With a few months until an exhibit, I was compelled to reinvent and push myself to do more with less time. I purchased twelve large pre-stretched canvases and began a frenzied attempt to paint in the style of conceptual realism, departing from my usual loose brushstrokes and drawings. My new acrylic renderings were, in a sense, a return to the simple appreciation of the old masters and the post-modern painters that still examine realism.
I still vividly remember the criticisms of Andrew Wyeth, namely that he was an illustrator and not a true artist because his work was realistic in a time of modernity. Within the context of art periods, the ‘wrong’ style can have grave consequences. However, the art world’s acceptance of artists like Gerhard Richter who have painted realistically gives me hope that my work might find more acceptance. Even Wyeth’s name is appearing in art news with more frequency.
A touch of magical realism, for example, stylized clouds leaping from clothes to the negative space surrounding the subject, further brings the piece closer to conceptual realism, a term that has been used to describe art that attempts to express the unexplainable through realism. Since normal human thought and analysis can’t grasp non-conceptual thinking, I suppose art is naturally the ultimate vehicle to communicate the infinite.
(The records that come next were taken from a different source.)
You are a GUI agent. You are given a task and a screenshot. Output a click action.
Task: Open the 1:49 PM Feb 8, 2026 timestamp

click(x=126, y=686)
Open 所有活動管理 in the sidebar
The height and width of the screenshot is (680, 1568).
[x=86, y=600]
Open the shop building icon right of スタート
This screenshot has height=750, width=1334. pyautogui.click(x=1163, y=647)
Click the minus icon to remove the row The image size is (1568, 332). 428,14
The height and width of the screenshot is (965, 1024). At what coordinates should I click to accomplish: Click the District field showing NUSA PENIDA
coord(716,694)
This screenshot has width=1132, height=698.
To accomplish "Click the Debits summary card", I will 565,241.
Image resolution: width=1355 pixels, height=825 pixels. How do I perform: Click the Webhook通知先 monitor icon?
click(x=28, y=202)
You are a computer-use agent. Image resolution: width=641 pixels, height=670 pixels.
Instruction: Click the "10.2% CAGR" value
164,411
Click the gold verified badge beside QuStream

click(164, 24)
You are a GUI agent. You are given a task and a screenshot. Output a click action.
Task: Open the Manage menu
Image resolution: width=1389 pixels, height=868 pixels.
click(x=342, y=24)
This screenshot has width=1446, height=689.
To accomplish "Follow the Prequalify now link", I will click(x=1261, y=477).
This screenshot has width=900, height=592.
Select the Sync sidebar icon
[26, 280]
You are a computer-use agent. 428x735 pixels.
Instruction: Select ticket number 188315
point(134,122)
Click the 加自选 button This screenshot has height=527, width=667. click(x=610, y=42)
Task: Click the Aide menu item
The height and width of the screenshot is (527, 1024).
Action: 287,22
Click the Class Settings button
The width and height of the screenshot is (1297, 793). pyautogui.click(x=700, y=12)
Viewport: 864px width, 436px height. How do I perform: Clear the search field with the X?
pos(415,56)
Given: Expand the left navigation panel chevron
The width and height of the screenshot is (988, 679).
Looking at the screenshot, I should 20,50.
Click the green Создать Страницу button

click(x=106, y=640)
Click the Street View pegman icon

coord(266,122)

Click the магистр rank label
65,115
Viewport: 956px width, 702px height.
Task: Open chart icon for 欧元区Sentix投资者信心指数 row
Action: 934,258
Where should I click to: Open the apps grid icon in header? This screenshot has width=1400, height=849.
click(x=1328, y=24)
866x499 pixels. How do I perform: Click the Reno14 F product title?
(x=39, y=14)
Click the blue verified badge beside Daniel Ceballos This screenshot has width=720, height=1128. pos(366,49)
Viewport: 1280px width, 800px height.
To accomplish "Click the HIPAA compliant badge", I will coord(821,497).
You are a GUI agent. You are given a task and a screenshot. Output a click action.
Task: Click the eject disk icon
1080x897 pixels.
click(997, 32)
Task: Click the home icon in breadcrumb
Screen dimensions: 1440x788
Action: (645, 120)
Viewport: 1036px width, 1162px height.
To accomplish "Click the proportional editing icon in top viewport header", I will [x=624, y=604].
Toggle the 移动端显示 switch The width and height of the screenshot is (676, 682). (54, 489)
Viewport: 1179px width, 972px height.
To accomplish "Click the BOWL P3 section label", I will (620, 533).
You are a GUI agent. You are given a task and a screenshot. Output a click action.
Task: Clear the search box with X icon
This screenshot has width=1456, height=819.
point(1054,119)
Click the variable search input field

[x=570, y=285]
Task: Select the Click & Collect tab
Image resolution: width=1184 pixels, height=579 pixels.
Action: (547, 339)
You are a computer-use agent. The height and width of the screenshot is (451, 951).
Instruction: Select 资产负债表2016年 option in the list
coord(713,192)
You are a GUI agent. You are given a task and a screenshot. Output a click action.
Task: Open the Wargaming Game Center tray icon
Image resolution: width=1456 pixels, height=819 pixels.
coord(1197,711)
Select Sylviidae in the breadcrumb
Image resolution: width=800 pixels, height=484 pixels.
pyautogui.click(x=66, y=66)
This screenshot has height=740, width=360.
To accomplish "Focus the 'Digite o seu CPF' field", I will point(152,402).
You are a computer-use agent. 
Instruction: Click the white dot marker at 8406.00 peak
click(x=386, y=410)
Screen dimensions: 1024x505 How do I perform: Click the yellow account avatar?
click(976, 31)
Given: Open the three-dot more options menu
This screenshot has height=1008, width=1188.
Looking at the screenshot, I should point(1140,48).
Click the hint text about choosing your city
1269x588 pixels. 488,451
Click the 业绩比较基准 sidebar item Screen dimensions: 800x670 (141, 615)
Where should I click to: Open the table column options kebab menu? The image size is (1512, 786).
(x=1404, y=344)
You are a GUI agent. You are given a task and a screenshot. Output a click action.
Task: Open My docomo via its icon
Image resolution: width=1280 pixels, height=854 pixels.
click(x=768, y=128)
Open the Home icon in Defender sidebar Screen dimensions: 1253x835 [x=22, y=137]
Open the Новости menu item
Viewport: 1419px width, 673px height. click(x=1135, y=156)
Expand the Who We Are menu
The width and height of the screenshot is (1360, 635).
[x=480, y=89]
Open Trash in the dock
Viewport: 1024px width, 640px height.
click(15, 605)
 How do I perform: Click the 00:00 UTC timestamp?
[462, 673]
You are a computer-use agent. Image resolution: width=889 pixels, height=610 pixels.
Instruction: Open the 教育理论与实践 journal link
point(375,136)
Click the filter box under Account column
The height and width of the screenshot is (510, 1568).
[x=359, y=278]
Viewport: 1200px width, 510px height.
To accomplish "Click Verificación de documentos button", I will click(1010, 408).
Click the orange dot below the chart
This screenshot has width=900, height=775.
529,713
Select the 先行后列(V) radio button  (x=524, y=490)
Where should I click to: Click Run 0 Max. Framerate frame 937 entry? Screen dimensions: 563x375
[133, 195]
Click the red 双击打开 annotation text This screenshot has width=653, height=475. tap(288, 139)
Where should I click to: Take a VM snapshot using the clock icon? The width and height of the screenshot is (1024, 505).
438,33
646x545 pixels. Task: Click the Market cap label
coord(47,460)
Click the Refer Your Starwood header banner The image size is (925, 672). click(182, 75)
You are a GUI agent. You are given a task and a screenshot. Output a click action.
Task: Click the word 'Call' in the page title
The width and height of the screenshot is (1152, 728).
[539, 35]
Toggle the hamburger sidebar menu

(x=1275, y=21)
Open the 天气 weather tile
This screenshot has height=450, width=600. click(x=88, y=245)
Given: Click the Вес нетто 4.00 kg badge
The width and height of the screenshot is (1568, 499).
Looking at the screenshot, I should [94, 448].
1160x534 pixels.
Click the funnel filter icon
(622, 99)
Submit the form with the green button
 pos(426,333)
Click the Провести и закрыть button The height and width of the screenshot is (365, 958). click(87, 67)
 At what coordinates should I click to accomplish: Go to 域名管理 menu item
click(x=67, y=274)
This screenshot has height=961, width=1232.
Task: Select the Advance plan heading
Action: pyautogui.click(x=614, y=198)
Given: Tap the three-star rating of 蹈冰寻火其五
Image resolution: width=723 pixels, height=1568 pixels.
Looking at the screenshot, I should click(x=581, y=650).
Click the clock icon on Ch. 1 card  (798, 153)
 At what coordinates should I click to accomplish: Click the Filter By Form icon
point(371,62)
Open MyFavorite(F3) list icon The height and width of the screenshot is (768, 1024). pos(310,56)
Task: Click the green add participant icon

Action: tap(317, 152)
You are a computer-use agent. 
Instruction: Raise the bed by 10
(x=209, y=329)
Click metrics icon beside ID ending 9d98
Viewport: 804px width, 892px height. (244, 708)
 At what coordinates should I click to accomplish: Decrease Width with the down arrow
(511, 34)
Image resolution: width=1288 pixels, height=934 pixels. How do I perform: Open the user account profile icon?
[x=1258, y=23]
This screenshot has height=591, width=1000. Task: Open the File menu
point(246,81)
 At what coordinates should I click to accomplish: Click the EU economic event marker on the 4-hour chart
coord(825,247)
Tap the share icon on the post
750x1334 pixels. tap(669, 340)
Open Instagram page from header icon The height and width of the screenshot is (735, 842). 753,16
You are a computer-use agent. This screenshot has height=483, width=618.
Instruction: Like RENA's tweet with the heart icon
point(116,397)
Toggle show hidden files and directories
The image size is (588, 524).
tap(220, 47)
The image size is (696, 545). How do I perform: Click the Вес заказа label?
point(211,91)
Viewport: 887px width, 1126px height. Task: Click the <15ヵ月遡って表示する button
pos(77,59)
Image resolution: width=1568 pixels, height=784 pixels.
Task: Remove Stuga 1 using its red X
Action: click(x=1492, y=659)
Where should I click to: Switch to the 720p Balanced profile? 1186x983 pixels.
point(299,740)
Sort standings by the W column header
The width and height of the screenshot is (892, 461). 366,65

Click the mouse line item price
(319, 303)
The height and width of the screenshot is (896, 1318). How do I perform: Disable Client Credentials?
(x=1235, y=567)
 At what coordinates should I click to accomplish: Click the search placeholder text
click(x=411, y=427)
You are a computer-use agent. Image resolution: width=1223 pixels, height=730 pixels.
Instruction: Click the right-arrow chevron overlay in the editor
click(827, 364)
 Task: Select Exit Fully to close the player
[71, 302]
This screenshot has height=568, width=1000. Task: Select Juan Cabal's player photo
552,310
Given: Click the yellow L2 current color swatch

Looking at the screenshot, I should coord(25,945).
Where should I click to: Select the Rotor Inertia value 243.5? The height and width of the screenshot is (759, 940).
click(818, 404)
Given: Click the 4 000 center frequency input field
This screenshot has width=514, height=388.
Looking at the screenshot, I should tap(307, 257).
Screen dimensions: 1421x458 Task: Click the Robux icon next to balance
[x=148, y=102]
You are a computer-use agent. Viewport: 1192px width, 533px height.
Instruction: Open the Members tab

The painting featured in this post, American Geisha No. 1, is an unapologetic obsession with feminine beauty—simple, straightforward and universal—the subject is a symbol for love and splendor. Note the tresses, shaped like a butterfly, the representation of transformation. After all, change is what we should all wish for, the dark chocolate way of perceiving the world—find what is opposite and fall in love. In a time of heightened racial tensions in America, falling in love with diversity, perhaps deeply, may be our only hope.